* [SUPPLIED RECORDS]

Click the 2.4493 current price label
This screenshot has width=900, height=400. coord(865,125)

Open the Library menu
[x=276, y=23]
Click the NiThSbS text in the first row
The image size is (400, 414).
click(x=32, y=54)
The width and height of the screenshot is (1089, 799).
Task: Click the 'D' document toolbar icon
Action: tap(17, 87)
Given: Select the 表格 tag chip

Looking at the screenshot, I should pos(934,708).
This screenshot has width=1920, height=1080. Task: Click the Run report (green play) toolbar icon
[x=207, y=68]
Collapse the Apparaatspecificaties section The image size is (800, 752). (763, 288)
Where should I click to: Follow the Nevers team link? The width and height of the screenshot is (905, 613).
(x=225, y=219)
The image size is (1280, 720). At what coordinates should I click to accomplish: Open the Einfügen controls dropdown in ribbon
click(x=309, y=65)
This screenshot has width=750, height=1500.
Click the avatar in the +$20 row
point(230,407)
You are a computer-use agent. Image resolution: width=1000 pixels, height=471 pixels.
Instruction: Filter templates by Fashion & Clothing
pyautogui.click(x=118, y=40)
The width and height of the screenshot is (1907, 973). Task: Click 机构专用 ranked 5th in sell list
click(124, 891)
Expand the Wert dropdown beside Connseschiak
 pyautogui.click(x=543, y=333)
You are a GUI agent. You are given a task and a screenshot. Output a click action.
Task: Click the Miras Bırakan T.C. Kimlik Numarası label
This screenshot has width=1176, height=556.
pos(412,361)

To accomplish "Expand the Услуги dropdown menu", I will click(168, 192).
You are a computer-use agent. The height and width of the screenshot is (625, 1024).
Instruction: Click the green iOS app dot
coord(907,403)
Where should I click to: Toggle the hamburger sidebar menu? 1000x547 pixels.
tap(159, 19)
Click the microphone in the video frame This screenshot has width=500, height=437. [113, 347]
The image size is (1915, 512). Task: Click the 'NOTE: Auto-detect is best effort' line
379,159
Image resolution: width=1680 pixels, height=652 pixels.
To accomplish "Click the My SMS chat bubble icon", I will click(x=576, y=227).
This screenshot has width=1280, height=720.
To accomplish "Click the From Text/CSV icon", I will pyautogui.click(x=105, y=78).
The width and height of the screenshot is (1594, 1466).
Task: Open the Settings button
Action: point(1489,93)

* [DESCRIPTION OF THE TASK]
The data above needs retyping. Reproduce each line exactly.

* [EXERCISE RESULT]
Click the 2.4493 current price label
This screenshot has width=900, height=400. coord(865,125)

Open the Library menu
[x=276, y=23]
Click the NiThSbS text in the first row
The image size is (400, 414).
click(x=32, y=54)
The width and height of the screenshot is (1089, 799).
Task: Click the 'D' document toolbar icon
Action: tap(17, 87)
Given: Select the 表格 tag chip

Looking at the screenshot, I should pos(934,708).
This screenshot has width=1920, height=1080. Task: Click the Run report (green play) toolbar icon
[x=207, y=68]
Collapse the Apparaatspecificaties section The image size is (800, 752). (763, 288)
Where should I click to: Follow the Nevers team link? The width and height of the screenshot is (905, 613).
(x=225, y=219)
The image size is (1280, 720). At what coordinates should I click to accomplish: Open the Einfügen controls dropdown in ribbon
click(x=309, y=65)
This screenshot has width=750, height=1500.
Click the avatar in the +$20 row
point(230,407)
You are a computer-use agent. Image resolution: width=1000 pixels, height=471 pixels.
Instruction: Filter templates by Fashion & Clothing
pyautogui.click(x=118, y=40)
The width and height of the screenshot is (1907, 973). Task: Click 机构专用 ranked 5th in sell list
click(124, 891)
Expand the Wert dropdown beside Connseschiak
 pyautogui.click(x=543, y=333)
You are a GUI agent. You are given a task and a screenshot. Output a click action.
Task: Click the Miras Bırakan T.C. Kimlik Numarası label
This screenshot has width=1176, height=556.
pos(412,361)

To accomplish "Expand the Услуги dropdown menu", I will click(168, 192).
You are a computer-use agent. The height and width of the screenshot is (625, 1024).
Instruction: Click the green iOS app dot
coord(907,403)
Where should I click to: Toggle the hamburger sidebar menu? 1000x547 pixels.
tap(159, 19)
Click the microphone in the video frame This screenshot has width=500, height=437. [113, 347]
The image size is (1915, 512). Task: Click the 'NOTE: Auto-detect is best effort' line
379,159
Image resolution: width=1680 pixels, height=652 pixels.
To accomplish "Click the My SMS chat bubble icon", I will click(x=576, y=227).
This screenshot has width=1280, height=720.
To accomplish "Click the From Text/CSV icon", I will pyautogui.click(x=105, y=78).
The width and height of the screenshot is (1594, 1466).
Task: Open the Settings button
Action: point(1489,93)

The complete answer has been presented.